__LISTA DE TAREFAS__
[1] Transcreva todas as falas da Pessoa 1 no diálogo imaginado do artigo sobre a entrada da Suécia na OTAN.
[2] Prossiga com o artigo sobre a entrada da Suécia na OTAN, começando logo após o último parágrafo apresentado.

---------- TEXTO DO DOCUMENTO ----------

Por Adam McConnel*
Apesar da impressão causada pelo frenesi da mídia ocidental sobre a cúpula da OTAN em Vilnius, a Suécia ainda está longe de se tornar membro da aliança.
“Mas não se deixe enganar pelas aparências. Há sempre apenas uma realidade.” [1]
Nas próximas semanas e meses, imagino que os europeus e norte-americanos que se preocupam com a política internacional vivenciarão conversas mais ou menos nos seguintes moldes:
Pessoa 1: “… então, quando a Suécia ingressar na OTAN, a Europa terá uma dissuasão unificada contra Putin.”
Pessoa 2: “Espera, pensei que a Suécia já estava na OTAN?”
Pessoa 1: “Não exatamente. O parlamento turco ainda precisa aprovar a adesão.”
Pessoa 2: “Mas eu pensei que a Suécia foi aceita na OTAN durante a cúpula de Vilnius?”
Pessoa 1: “Não exatamente. A imprensa e a maioria dos oficiais da OTAN tentaram fazer parecer assim, mas na realidade a Suécia ainda não foi aceita na OTAN. Na verdade, não mudou muito.”
Agora que quase duas semanas se passaram após o frenesi da mídia sobre a cúpula da OTAN em Vilnius, eu me pergunto se alguém na imprensa ocidental começou a se perguntar: “Eu sonhei na semana passada?”
Impressionados com os sorrisos alegres e brilhantes, a cobertura chamativa da imprensa ocidental 24 horas por dia, sete dias por semana e a linguagem hiperbólica, porém vaga, observadores casuais podem ser perdoados por pensar que a Suécia agora era um membro de pleno direito da OTAN. Até mesmo o The New York Times declarou abertamente que “a Suécia aderiu à OTAN” em sua página principal na quarta-feira, 12 de julho [2].

---------- MATERIAL FORNECIDO ----------

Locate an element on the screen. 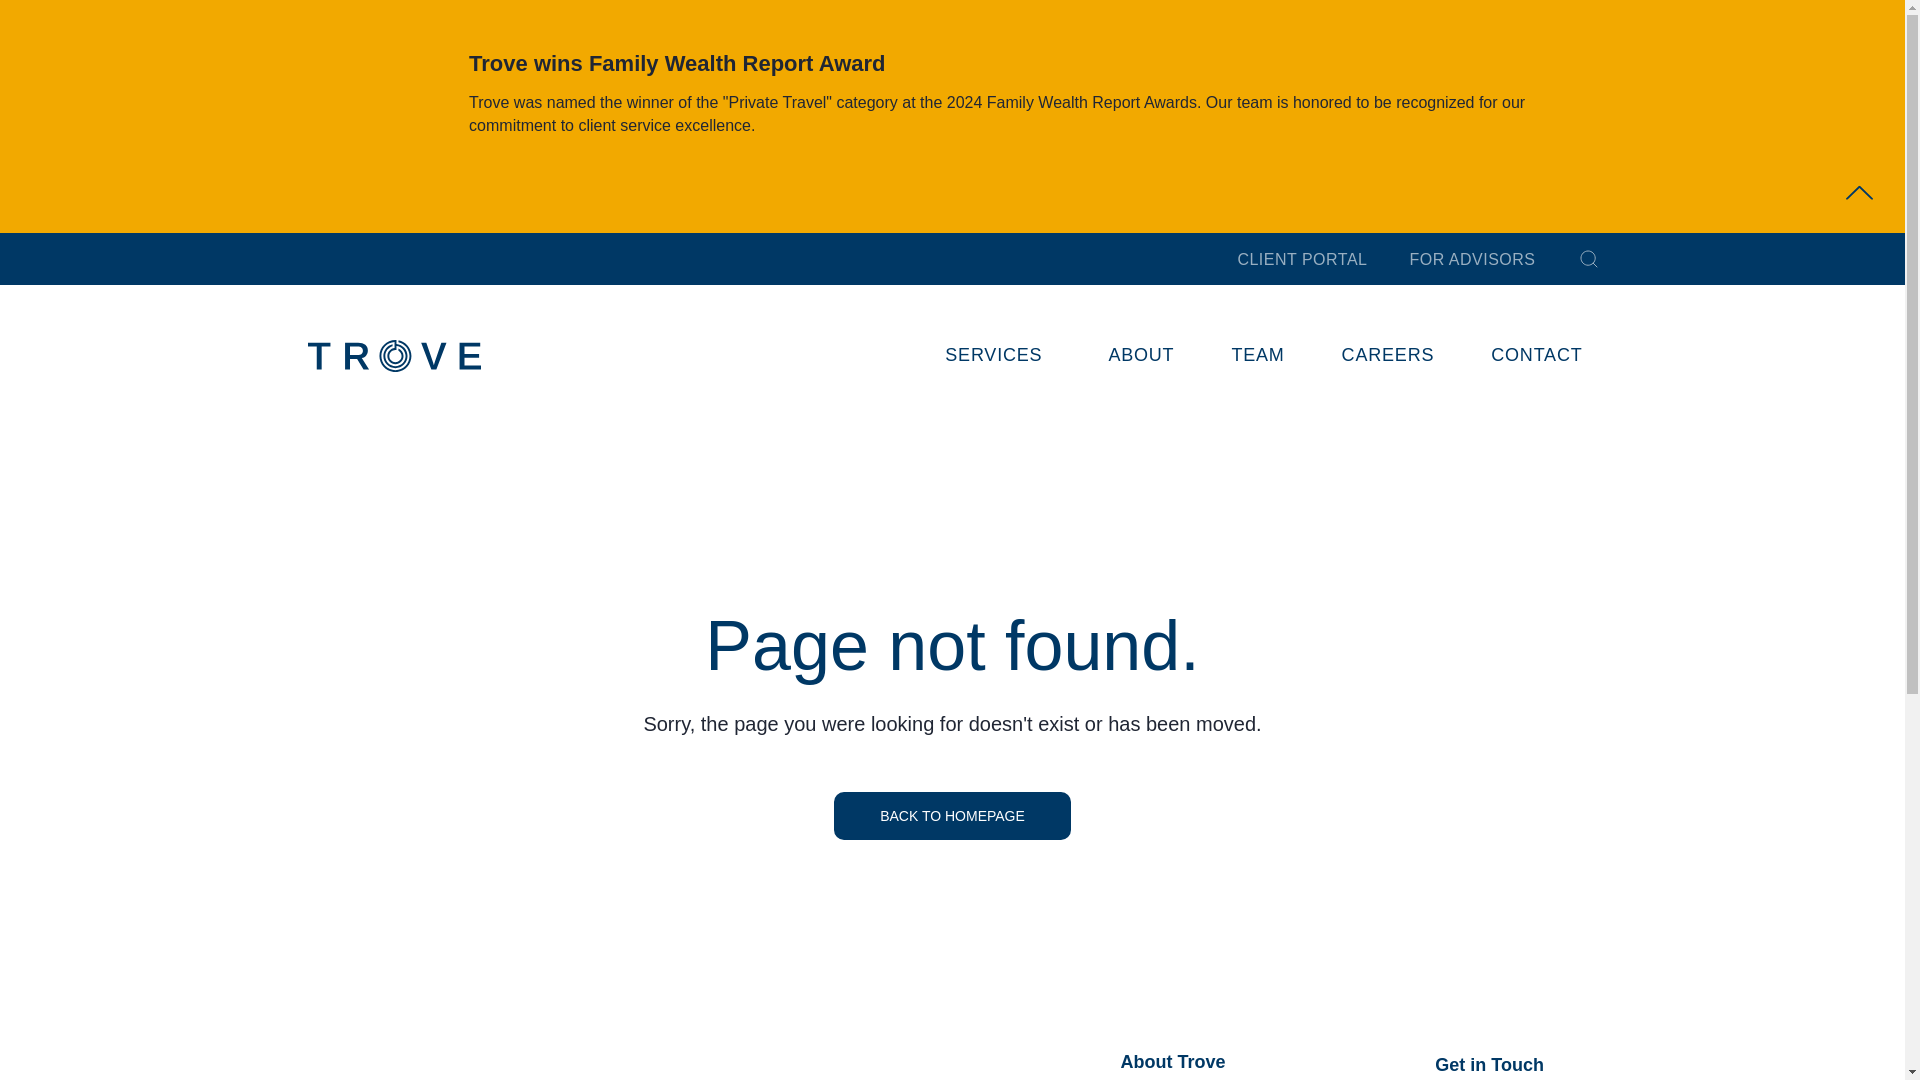 This screenshot has width=1920, height=1080. CAREERS is located at coordinates (1388, 354).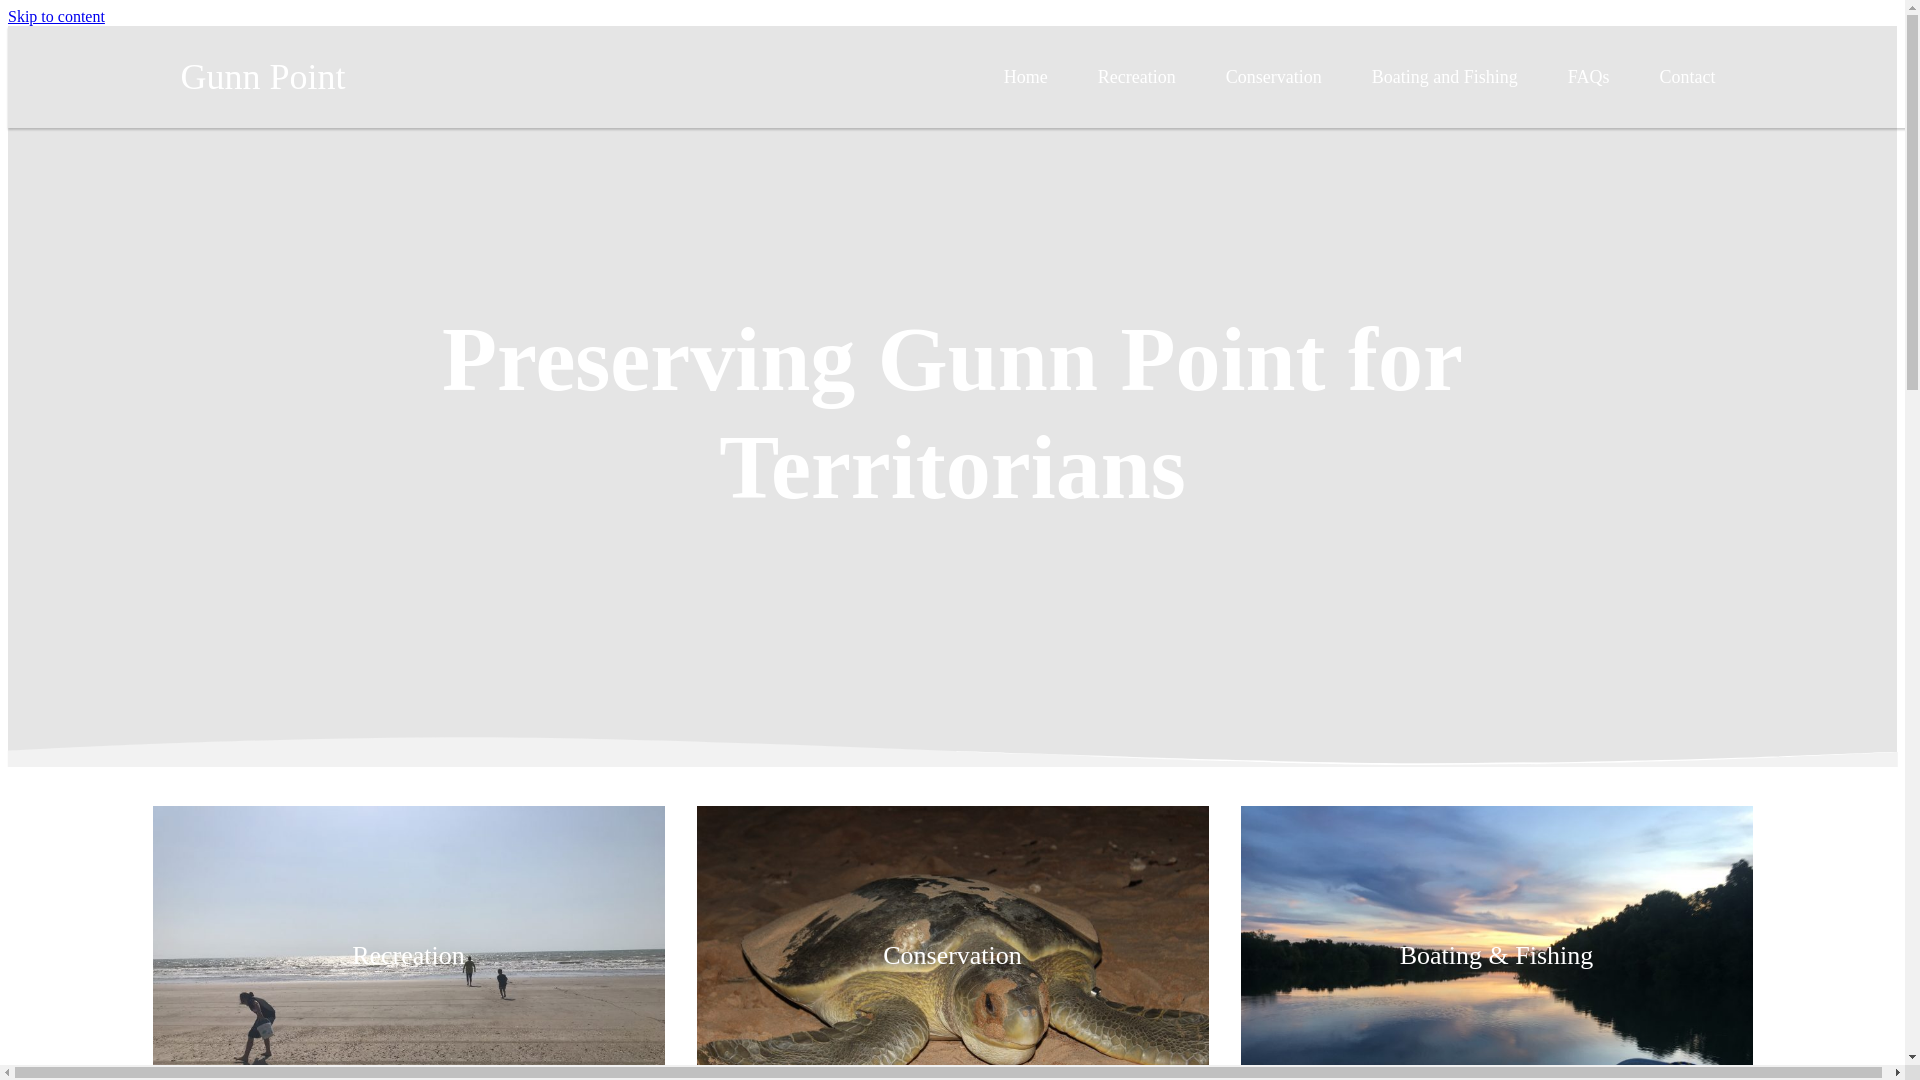 The height and width of the screenshot is (1080, 1920). I want to click on Conservation, so click(1274, 77).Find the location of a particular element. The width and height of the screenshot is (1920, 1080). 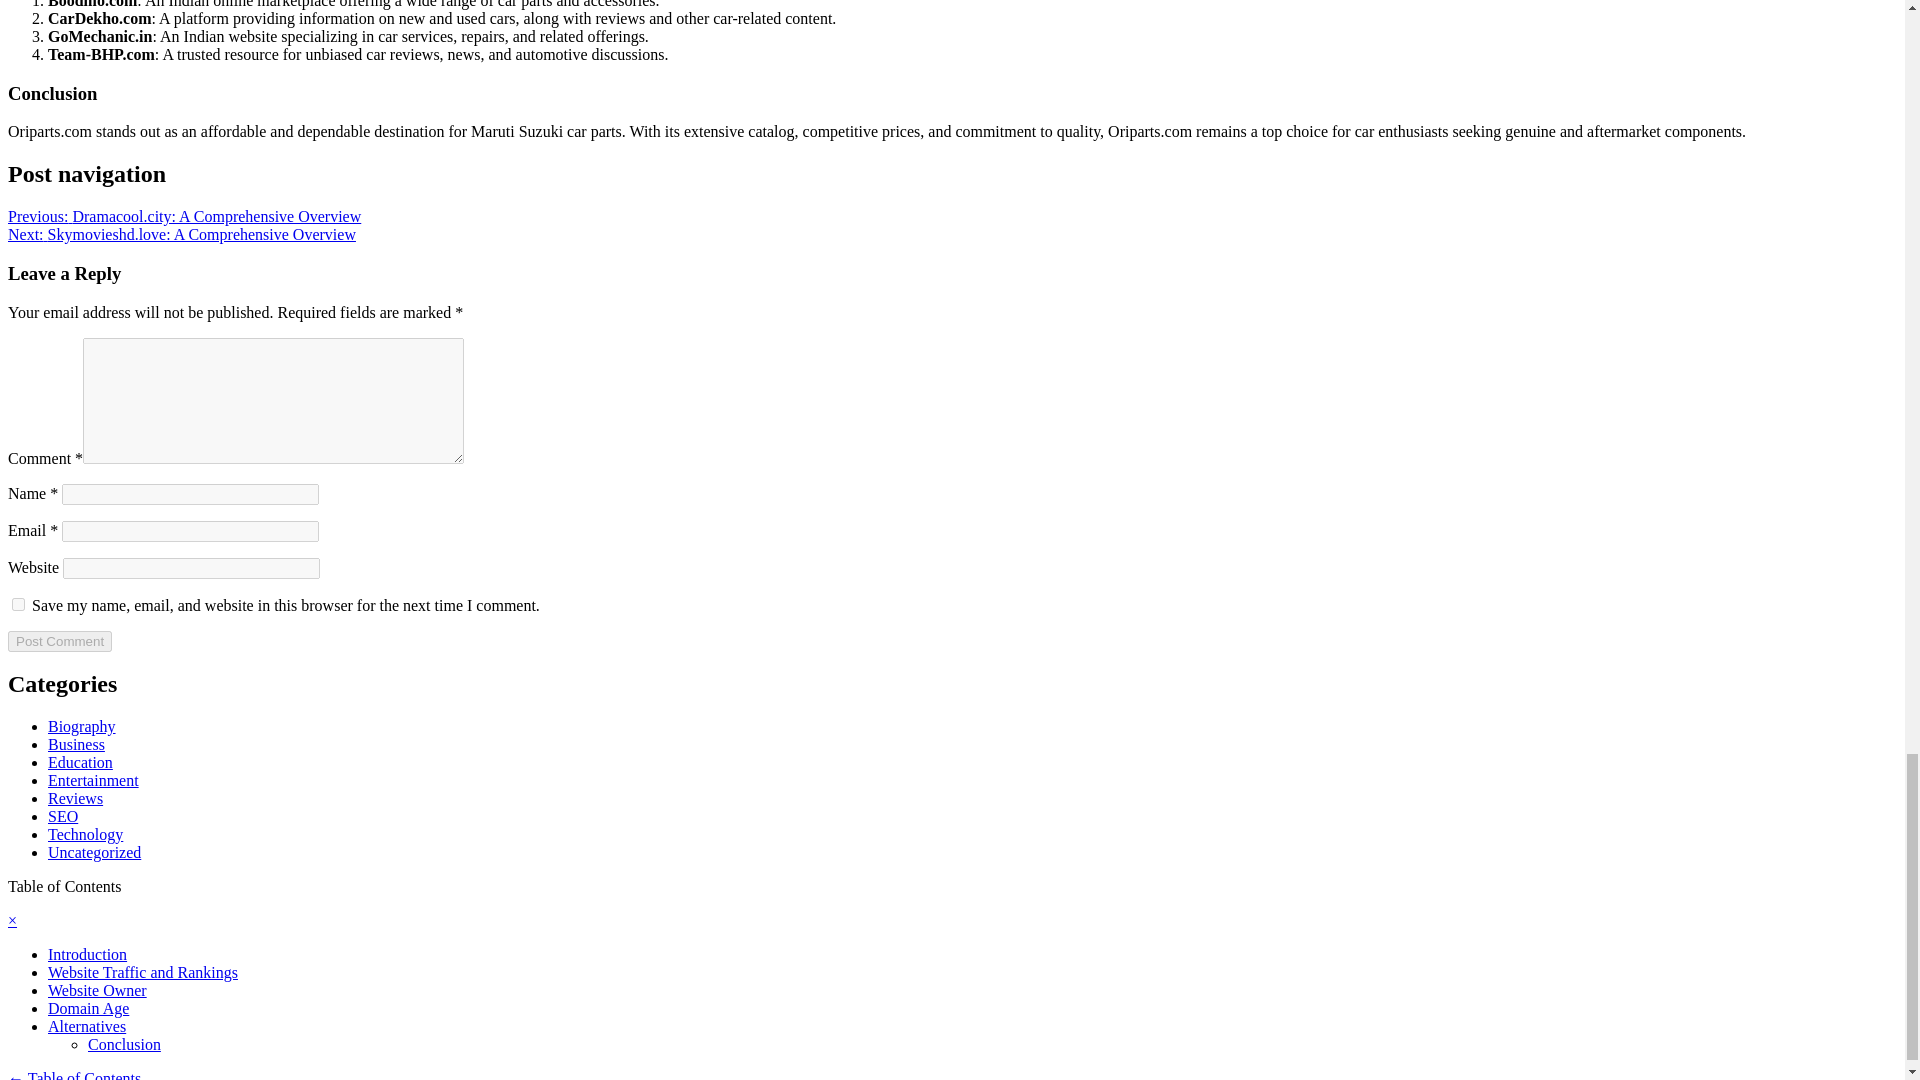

----------

__RESULTADOS__
[1]
1. “… então, quando a Suécia ingressar na OTAN, a Europa terá uma dissuasão unificada contra Putin.”
2. “Não exatamente. O parlamento turco ainda precisa aprovar a adesão.”
3. “Não exatamente. A imprensa e a maioria dos oficiais da OTAN tentaram fazer parecer assim, mas na realidade a Suécia ainda não foi aceita na OTAN. Na verdade, não mudou muito.”

[2]
No entanto, se alguém parar um momento e acessar a lista de membros no site oficial da OTAN, perceberá que o nome da Suécia não está lá [3].
O show de mídia em Vilnius
O frenesi da mídia ocidental da cúpula da OTAN de Vilnius parecia ser um esforço bizarro dos governos norte-americano e europeus e organizações de imprensa internacionais para criar uma atmosfera de “fato consumado” em torno da candidatura da Suécia à OTAN.
Essa campanha se desenrolou da seguinte maneira. Nos dias anteriores à conferência, as autoridades turcas se envolveram em várias conversas de alto nível com autoridades americanas, europeias e da OTAN.
Esse mesmo período também foi caracterizado por numerosos funcionários ocidentais e artigos de imprensa mencionando que a OTAN, Washington e Bruxelas esperavam a finalização imediata da adesão da Suécia à OTAN e que a Turquia era o descontente estragando a festa [4].
O tráfego diplomático era tão frenético que, quando o presidente turco Recep Tayyip Erdogan conectou o processo de adesão da Turquia à UE à adesão da Suécia à OTAN – o que teve um efeito bombástico nas notícias internacionais – o primeiro pensamento que me veio à mente foi que algum tipo de acordo havia sido fechado nos dias anteriores.
Isso foi no final do domingo e no início da segunda-feira, de 9 a 10 de julho; o presidente Erdogan viajou para Vilnius depois de fazer comentários à imprensa naquela manhã de segunda-feira.
Começando no mesmo dia, em meio à diplomacia alucinante, várias autoridades americanas e europeias anunciaram que a Turquia havia dado “sinal verde” para a adesão da Suécia à OTAN [5]. Isso provocou uma enxurrada de declarações oficiais e flashes de notícias que utilizaram uma retórica sugerindo que a Suécia havia sido aceita na OTAN.
Durante cerca de 36 horas, a imprensa mundial manteve essa interpretação, enquanto a imprensa doméstica turca se manteve calma e focada na continuação da diplomacia. Durante aquelas 36 horas, surgiu uma lacuna interessante entre a miragem apresentada pela imprensa internacional e a realidade apresentada pela imprensa turca.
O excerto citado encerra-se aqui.